BEGIN THE DATA
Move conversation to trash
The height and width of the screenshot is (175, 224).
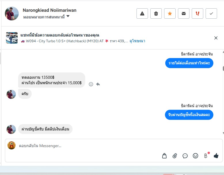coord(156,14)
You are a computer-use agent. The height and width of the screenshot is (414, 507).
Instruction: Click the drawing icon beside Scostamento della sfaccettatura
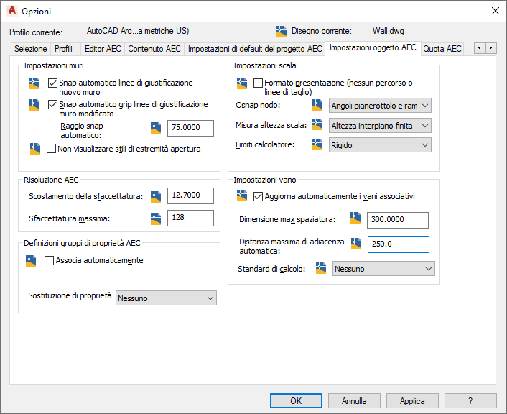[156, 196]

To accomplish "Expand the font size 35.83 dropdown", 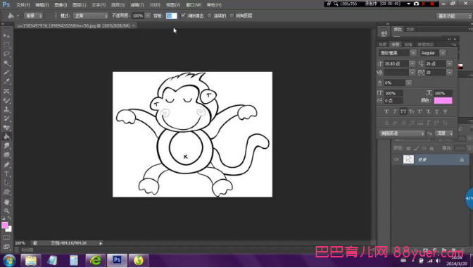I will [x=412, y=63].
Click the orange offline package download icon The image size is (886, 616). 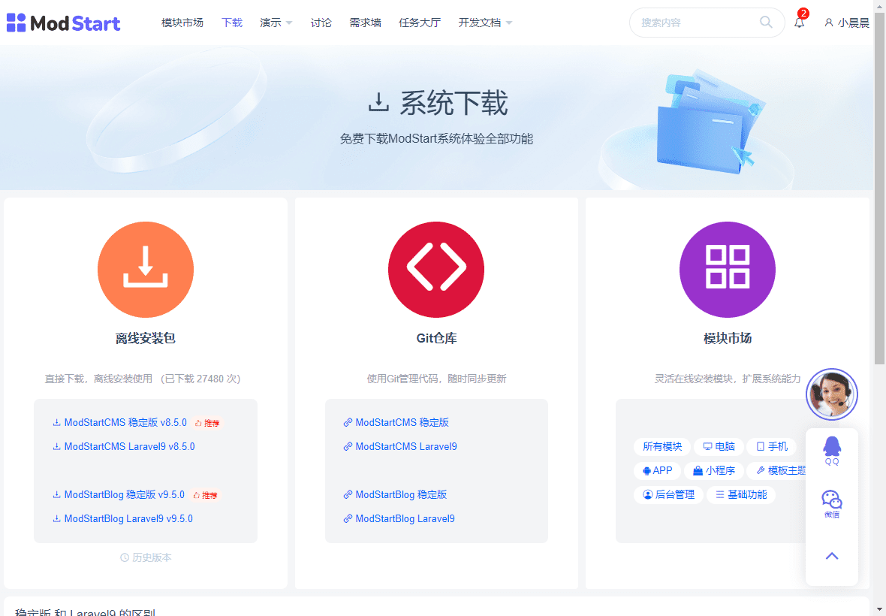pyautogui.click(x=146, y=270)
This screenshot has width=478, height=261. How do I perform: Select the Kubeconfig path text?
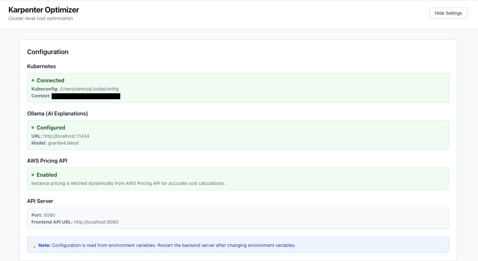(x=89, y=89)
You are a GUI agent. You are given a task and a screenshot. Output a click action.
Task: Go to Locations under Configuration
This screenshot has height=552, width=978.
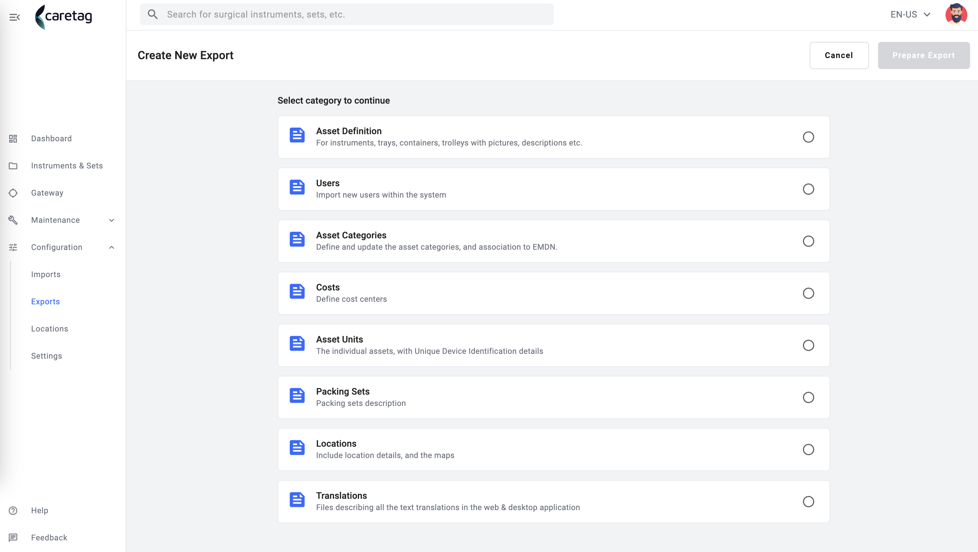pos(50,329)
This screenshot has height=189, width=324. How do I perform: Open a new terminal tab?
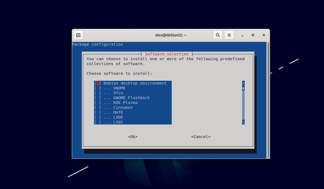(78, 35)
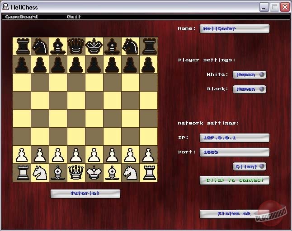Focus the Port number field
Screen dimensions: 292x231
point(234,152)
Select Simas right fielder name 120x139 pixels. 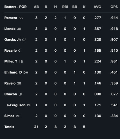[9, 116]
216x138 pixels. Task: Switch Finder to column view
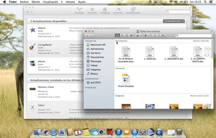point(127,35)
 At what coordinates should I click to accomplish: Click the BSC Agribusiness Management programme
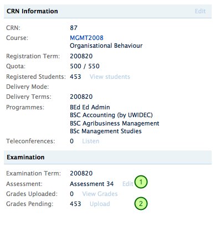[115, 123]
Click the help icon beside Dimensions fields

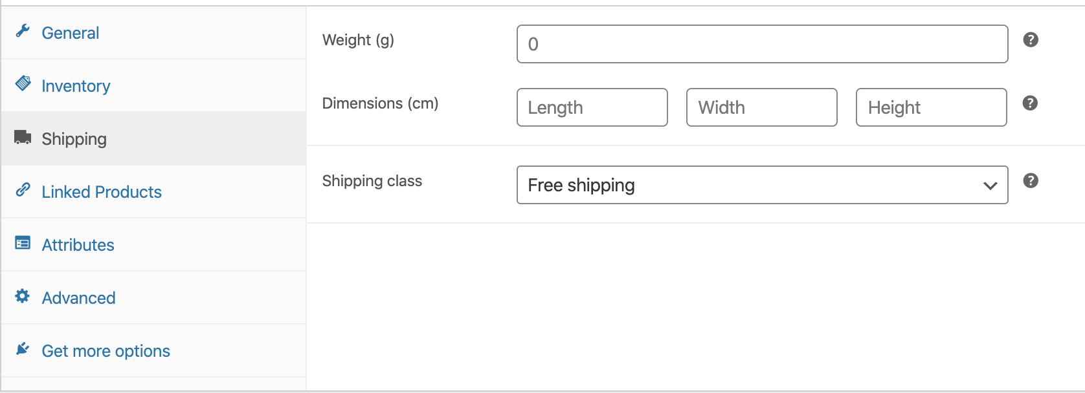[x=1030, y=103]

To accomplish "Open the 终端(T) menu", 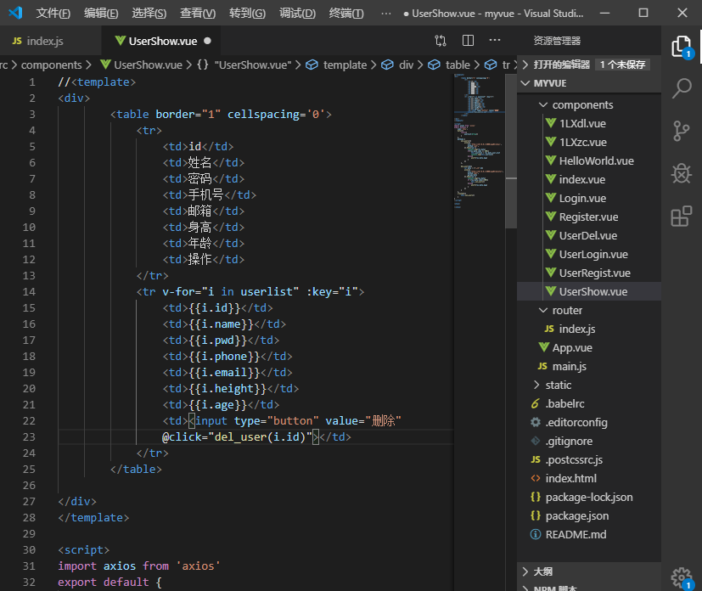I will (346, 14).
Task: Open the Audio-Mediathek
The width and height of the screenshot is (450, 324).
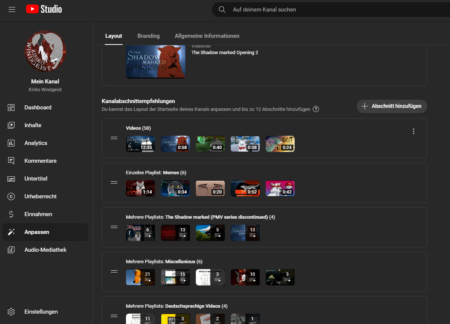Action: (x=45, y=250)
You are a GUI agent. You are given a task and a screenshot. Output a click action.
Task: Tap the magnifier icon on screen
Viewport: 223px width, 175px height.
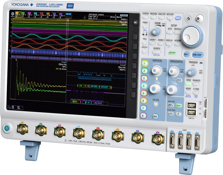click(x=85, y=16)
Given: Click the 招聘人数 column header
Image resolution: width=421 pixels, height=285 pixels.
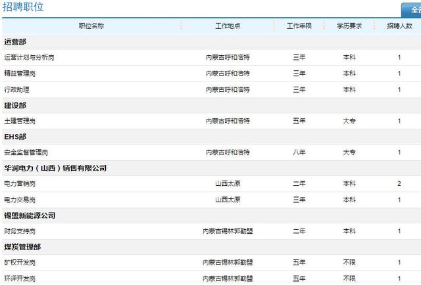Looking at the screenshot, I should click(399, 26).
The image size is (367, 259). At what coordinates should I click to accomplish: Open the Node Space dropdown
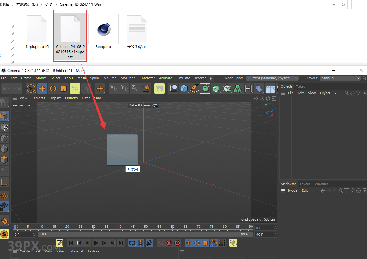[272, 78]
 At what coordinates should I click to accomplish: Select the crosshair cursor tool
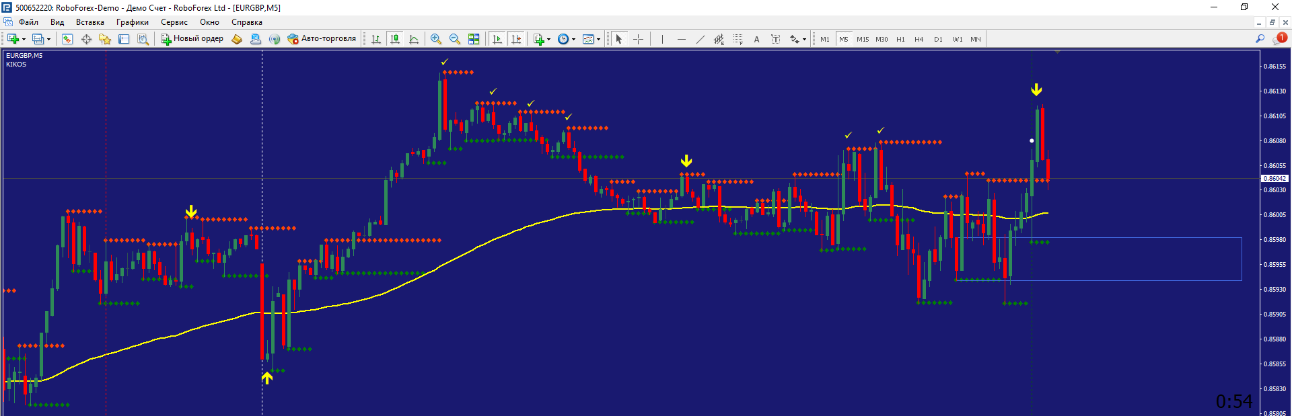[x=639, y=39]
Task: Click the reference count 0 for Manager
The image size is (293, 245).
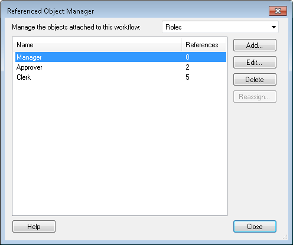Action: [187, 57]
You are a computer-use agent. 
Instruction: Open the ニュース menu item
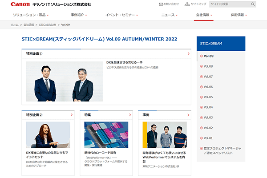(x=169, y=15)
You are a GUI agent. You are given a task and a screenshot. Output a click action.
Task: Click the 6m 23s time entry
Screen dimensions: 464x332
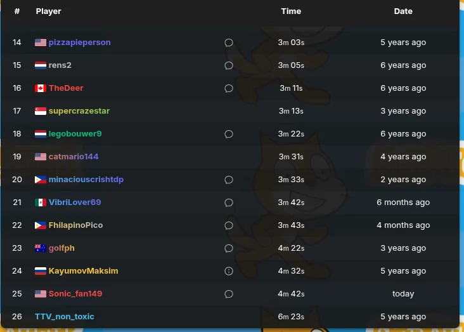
END THE DATA
__BRIEF__. Reproduce, word for word, every line from the one that contains "At what coordinates should I click to accomplish: Select" to the end of the data, including both ends; omit all pictures.

__PROBLEM SOLUTION__.
 At what coordinates should I click to accomplish: Select the crosshair cursor tool
[x=639, y=39]
Task: Click the reference count 0 for Manager
The image size is (293, 245).
Action: [187, 57]
You are a computer-use agent. 
Instruction: Open the ニュース menu item
(x=169, y=15)
You are a GUI agent. You are given a task and a screenshot. Output a click action.
Task: Click the 6m 23s time entry
Screen dimensions: 464x332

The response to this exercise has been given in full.